Rev. Rul. 59-240
Rev. Rul. 59-240; 1959-2 C.B. 112
- Code Sections
- LanguageEnglish
- Tax Analysts Electronic Citationnot available
Clarified by Rev. Rul. 77-245
Advice has been requested with respect to the tax consequences for Federal income tax purposes of corporate distributions under the following circumstances.
R, a corporation whose stock is widely held, sold all of its operating properties and business in December 1954. Immediately prior to the sale, R had only an insubstantial amount of liquid assets. After the sale R had only cash and notes receivable. At a special stockholders' meeting in March 1955, the board of directors was authorized to:
(a) liquidate the corporation,
(b) distribute 20 x dollars a share as the first distribution in liquidation, and
(c) change the par value of the outstanding capital stock (all common) to no par value, in order to facilitate the distribution of liquidating dividends under state law.
Accordingly, each outstanding share of capital stock was exchanged for 20 x dollars and one no par value share. Each new stock certificate had a block insert with the heading `Liquidating Dividends Have Been Paid On The Share Represented By This Certificate in the Amounts Indicated Below' and the first such dividend in the amount of 20 x dollars per share was recorded in the first space below the heading. After this distribution, the corporation had left approximately 10 x dollars in cash and receivables per share.
A new board of directors was elected prior to completion of the liquidation and upon its recommendation, the stockholders, late in 1955, voted to discontinue complete liquidation and to modify the plan to provide for partial liquidation instead. Although, as before, the bulk of the corporate funds were to be distributed as liquidating didivends, under the modified plan, 1 x dollars per share were to be retained and used in the purchase of a new business. The new business was quite different from the one previously conducted, and had much smaller capital requirements. The subsequent distributions were made within the year of adoption of the plan and the succeeding taxable year and were duly recorded on the stock certificates when made.

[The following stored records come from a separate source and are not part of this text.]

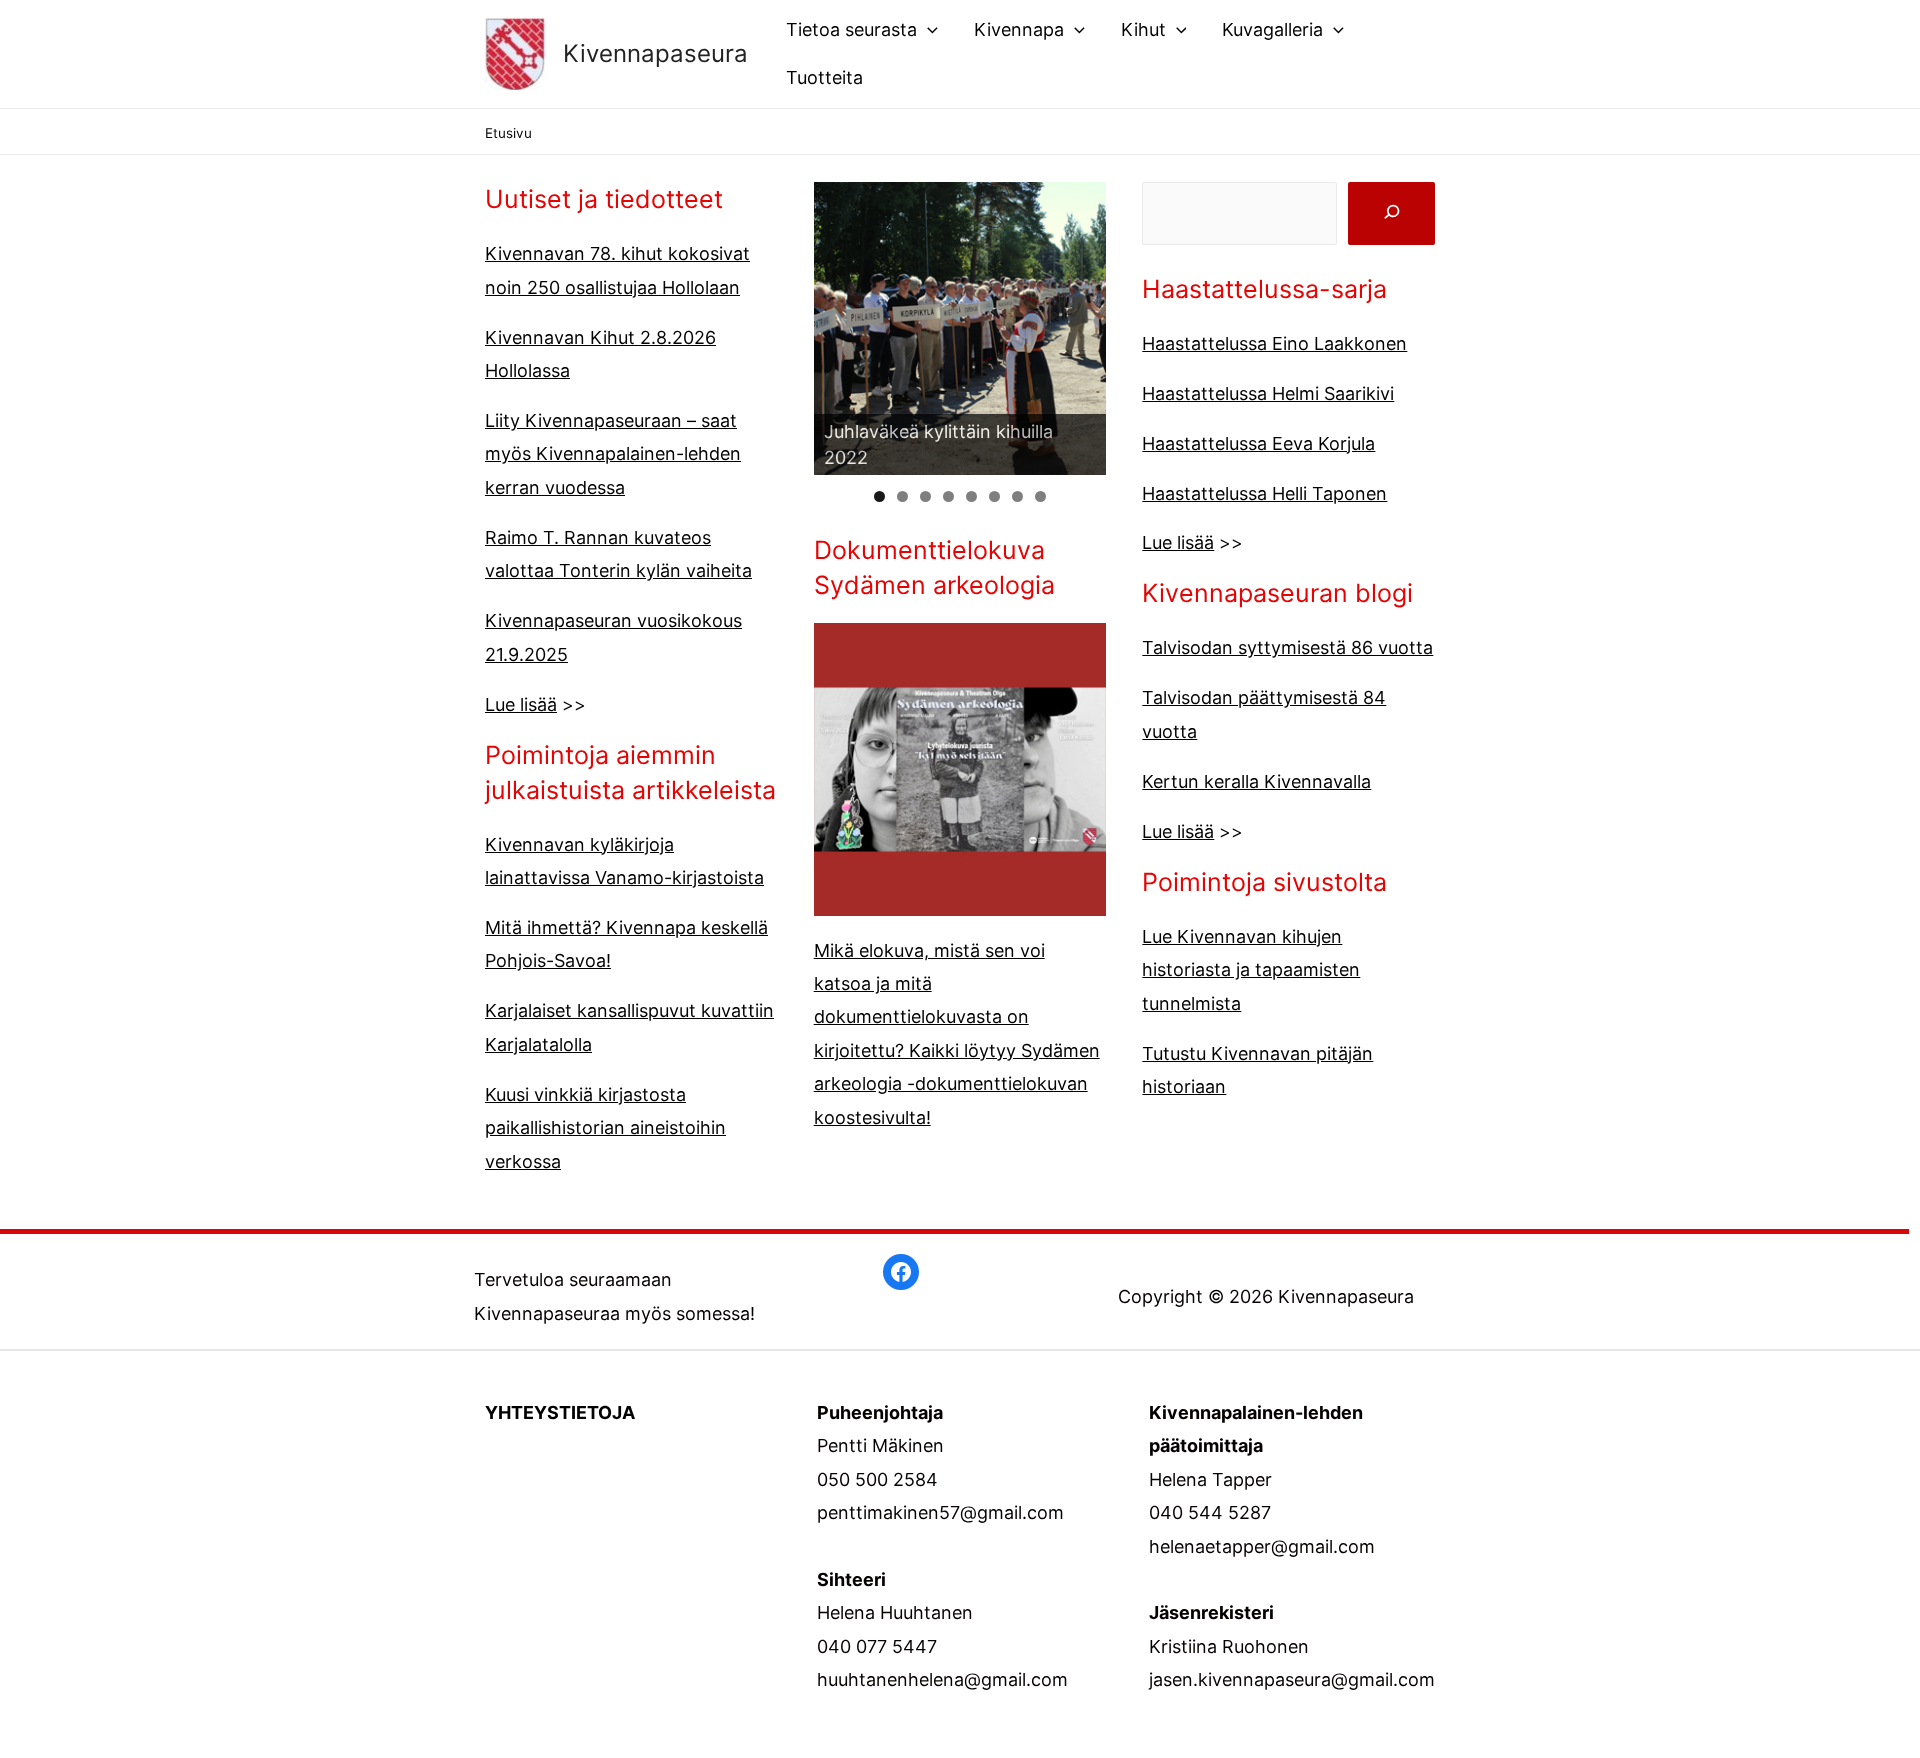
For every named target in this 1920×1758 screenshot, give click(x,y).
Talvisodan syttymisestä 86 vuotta (1287, 647)
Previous (779, 324)
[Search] (1391, 213)
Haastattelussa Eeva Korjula (1258, 443)
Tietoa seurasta (851, 29)
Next (1141, 324)
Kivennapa (1019, 29)
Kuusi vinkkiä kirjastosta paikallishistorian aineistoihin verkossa (605, 1128)
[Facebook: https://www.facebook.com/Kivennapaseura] (901, 1272)
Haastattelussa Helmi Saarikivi (1268, 393)
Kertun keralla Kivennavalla (1256, 781)
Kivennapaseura (655, 53)
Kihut (1143, 29)
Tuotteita (824, 77)
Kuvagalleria (1272, 29)
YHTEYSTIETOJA (560, 1412)
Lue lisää (521, 704)
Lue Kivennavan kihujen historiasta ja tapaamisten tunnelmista (1251, 970)
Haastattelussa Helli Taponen (1264, 493)
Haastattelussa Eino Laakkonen (1274, 343)
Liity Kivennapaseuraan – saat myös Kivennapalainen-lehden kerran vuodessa (613, 454)
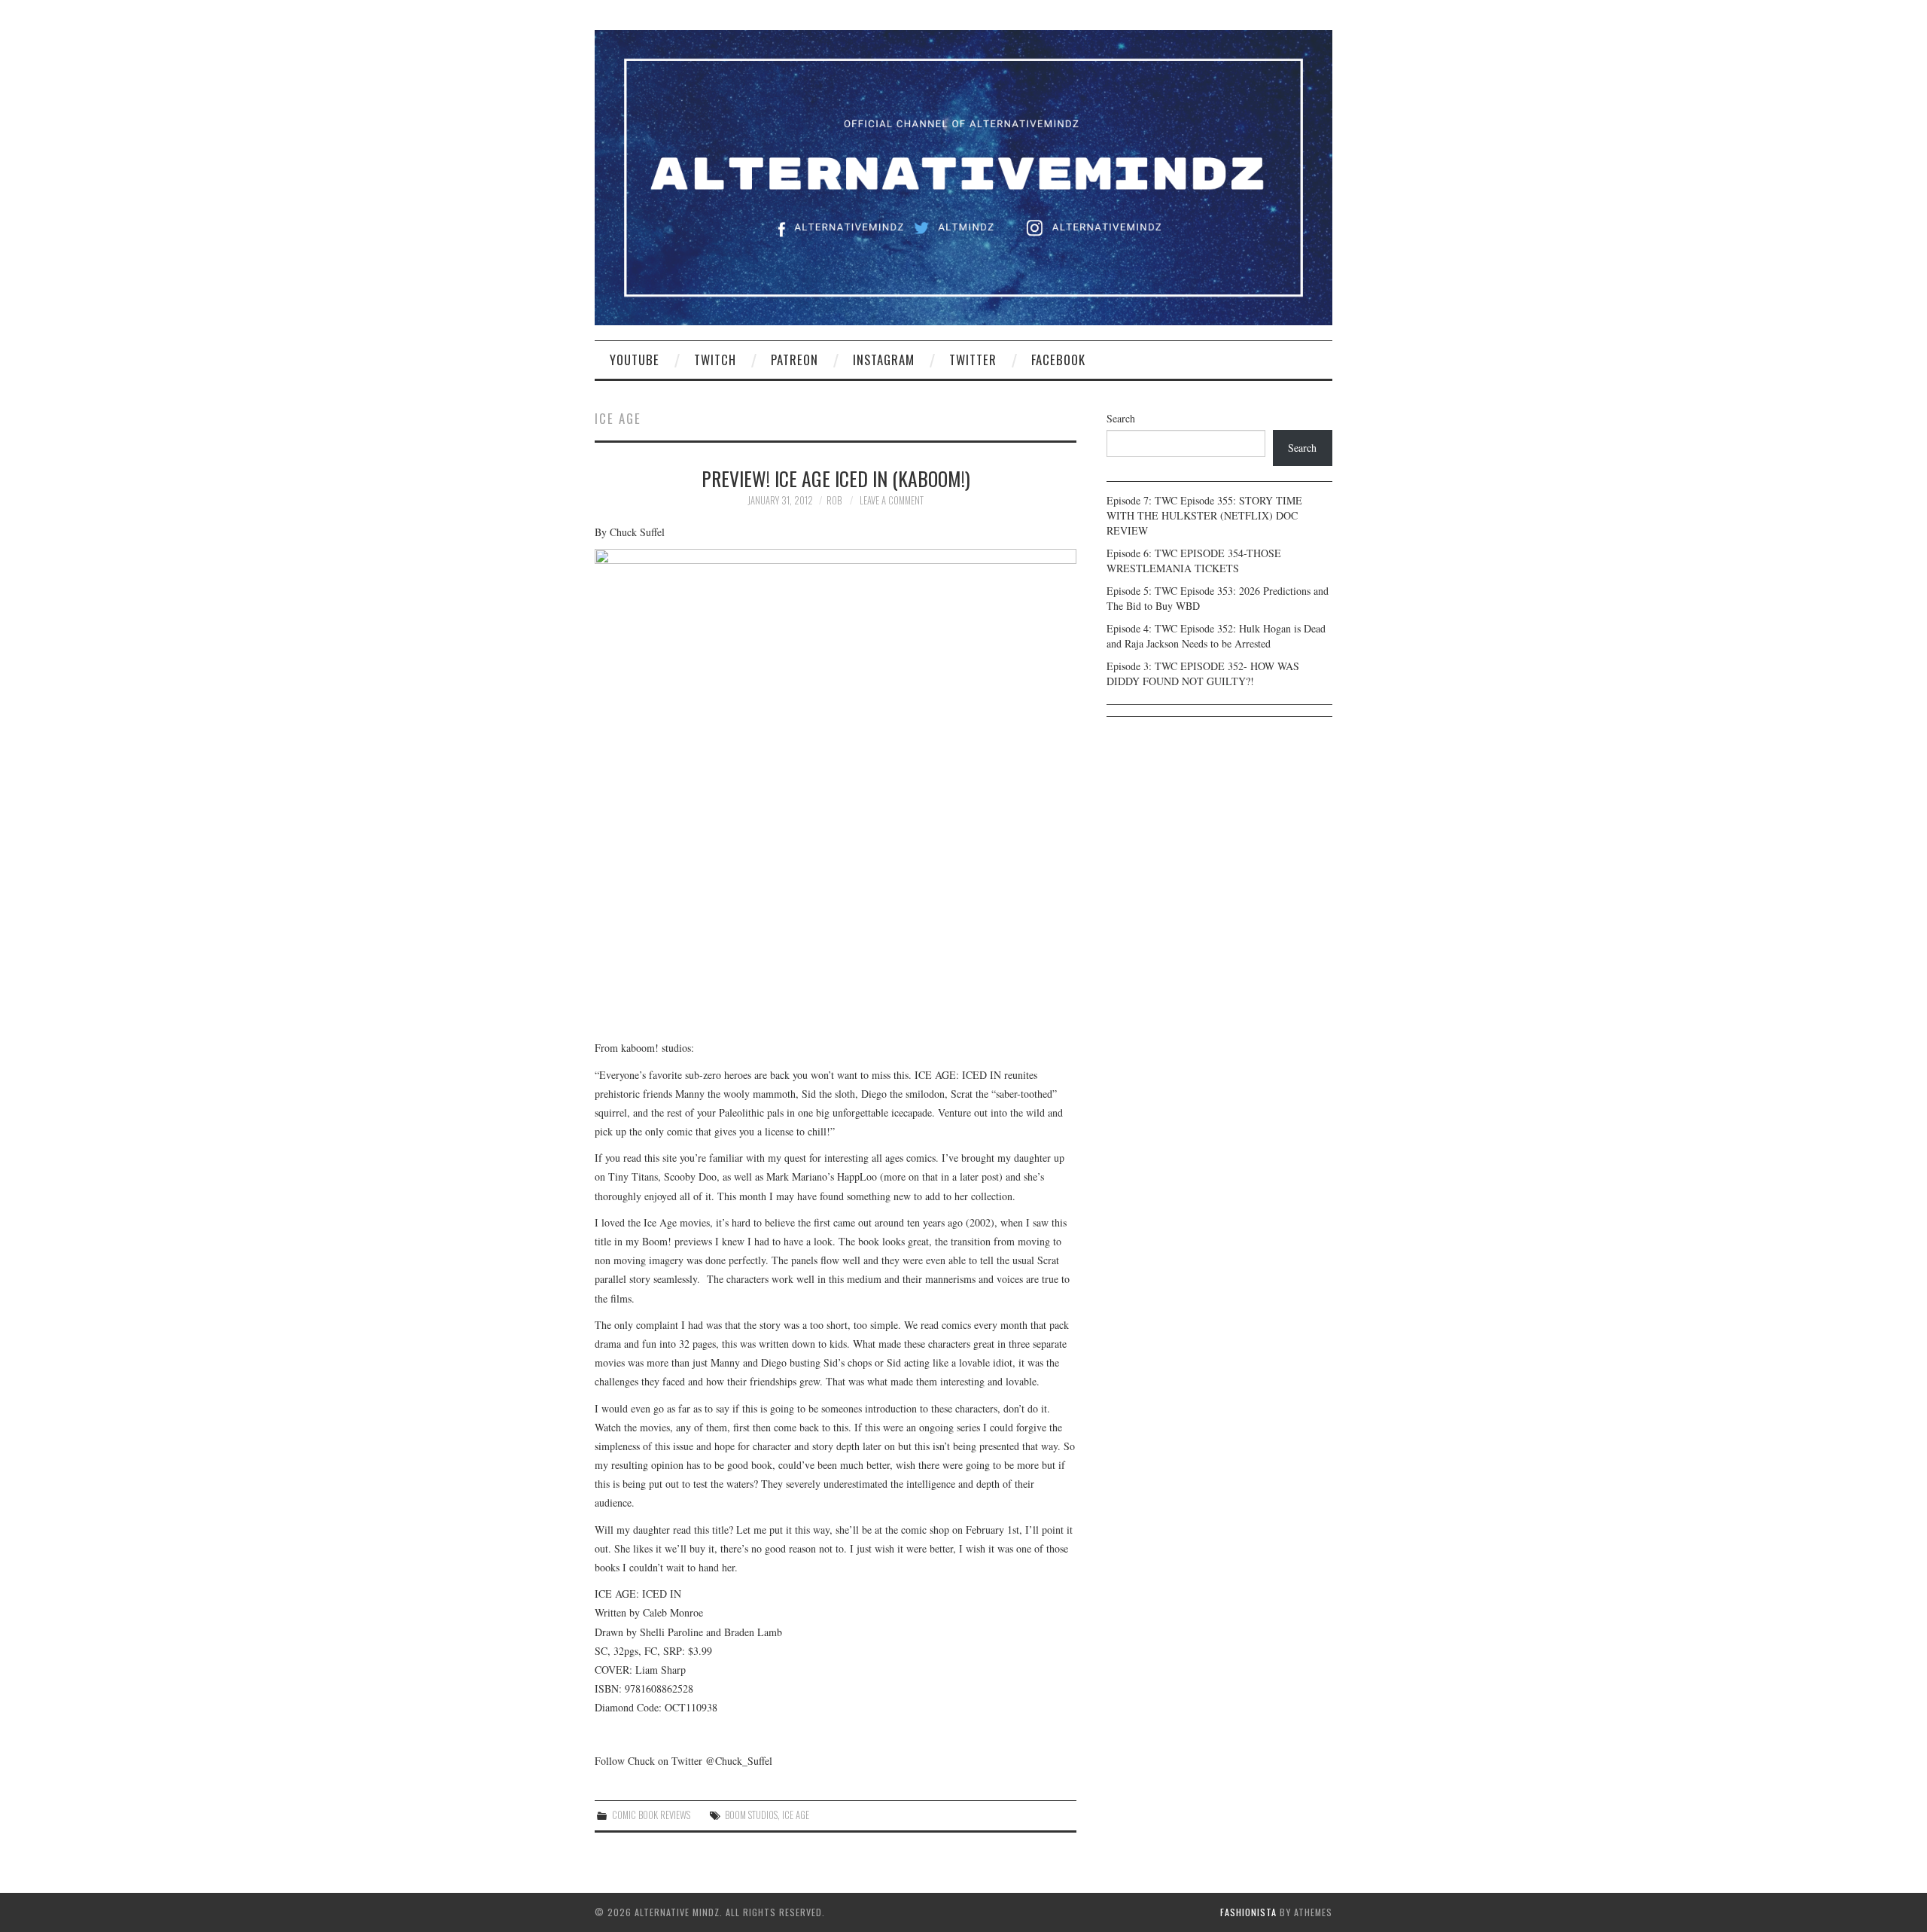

Under the circumstances described above, the distribution of 20 x dollars per share is considered to meet the requirements of section 346(a)(2) of the Internal Revenue Code of 1954. Since the sale of the old business and the acquisition of a new and much smaller one reduced the corporation's capital requirements to 1/30 of what they had formerly been, and since the 20 x dollar distribution (out of the proceeds of the sale of the old business) was one in a series which ultimately reduced the corporation's capital in accordance with its reduced requirements, the distribution is held to be `not essentially equivalent to a dividend' within the meaning of section 346(a)(2). In reaching that conclusion, the drastic reduction in capital requirements and the distribution of the proceeds of the sale of the old business is considered as determinative. Compare Ernest F. Becher v. Commissioner , 22 T.C. 932, affirmed on other grounds 221 Fed.(2d) 252; Estate of Charles D. Chandler v. Commissioner , 22 T.C. 1158, affirmed 228 Fed.(2d) 909. For purposes of determining whether the distribution was essentially equivalent to a dividend, the original corporate intention to distribute all the corporate assets is not considered significant.
The initial distribution of 20 x dollars per share is also held to have been made pursuant to a `plan' within the meaning of section 346(a)(2). The adoption of a plan of liquidation after a distribution has been made will not qualify the distribution under section 346. However, where, as here, the management characterizes a distribution as a liquidating dividend by adopting a plan of complete liquidation, and there is a surrender of stock in connection with such distribution, subsequent modification of the plan to one which qualifies as a plan of partial liquidation will not cause the previous distributions to be treated as dividends.
For the foregoing reasons, the initial distribution is held to qualify as a distribution in partial liquidation under section 346(a)(2) of the Code. For similar reasons, those distributions made subsequent to the adoption of the modified plan are also considered to qualify.
The amount of stock deemed to be surrendered at the time of each distribution will be determined by the relationship between the fair market value of the assets distributed at that time and the fair market value of the stock immediately before that distribution.